By the time Ingoldsby’s two regiments caught up with Lambert near Daventry, the general had been joined by six troops of horse under John Okey, an unreconstructed Republican d
iehard and regicide who had commanded the Roundhead dragoons at the battle of Naseby. Ingoldsby rode up and down the lines haranguing Lambert’s men. Did they, he demanded, want to restart the Civil War? None did, and their drawn pistols gradually dipped towards the ground as they gave up the fight. There would be no repetition of Edgehill. As his men melted away, Lambert himself took off across the fields mounted on a Barbary stallion. But the galloping horse became bogged down in a ploughed meadow, and Lambert was overtaken and rearrested. The implacable Ingoldsby refused his old comrade’s pleas to release him.
As they rode back towards London and the Tower, crowds gathered at Northampton to jeer the fallen hero. Their hoots led Lambert to recall a happier day in 1650, when he and Cromwell had ridden out of London together at the start of their victorious campaign in Scotland, to the cheers of a crowd. Naively, he had observed to Cromwell that he was glad they had the nation on their side. The cynical Oliver had replied, ‘Do not trust to that; for these very persons would shout just as much if you and I were going to be hanged.’ Since execution was now his likely fate, concluded Lambert, he had added the mantle of prophet to all Cromwell’s other admired attributes.
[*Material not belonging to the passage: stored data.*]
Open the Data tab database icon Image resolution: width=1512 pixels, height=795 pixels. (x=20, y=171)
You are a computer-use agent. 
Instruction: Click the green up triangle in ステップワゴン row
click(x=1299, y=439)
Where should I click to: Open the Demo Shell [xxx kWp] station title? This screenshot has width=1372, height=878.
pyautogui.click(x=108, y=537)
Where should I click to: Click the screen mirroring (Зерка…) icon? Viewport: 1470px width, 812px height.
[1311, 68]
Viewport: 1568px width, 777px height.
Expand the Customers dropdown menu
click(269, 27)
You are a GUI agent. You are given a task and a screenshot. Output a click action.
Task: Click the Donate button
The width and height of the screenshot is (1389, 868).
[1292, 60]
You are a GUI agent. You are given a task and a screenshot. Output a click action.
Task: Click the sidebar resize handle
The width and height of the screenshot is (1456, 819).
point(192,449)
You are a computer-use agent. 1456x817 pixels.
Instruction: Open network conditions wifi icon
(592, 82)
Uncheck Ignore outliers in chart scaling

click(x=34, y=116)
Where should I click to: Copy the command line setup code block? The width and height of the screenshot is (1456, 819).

In fact, John Lambert escaped execution, probably because he had not been a regicide. Ingoldsby, who had been, duly won forgiveness from the king for nipping the revolt in the bud. Returned to the Tower, Lambert was tried for treason and sentenced to perpetual imprisonment, serving the first part of his sentence at Guernsey’s Castle Cornet in the Channel Islands. His wife Frances secured permission to join him at the forbidding fortress and he was given freedom to roam the castle grounds, which led to another – unsuccessful – escape attempt in 1670. Brought back to England, he was more closely confined in another island fortress, that of St Nicholas (now called Drake’s Island) in Plymouth Sound.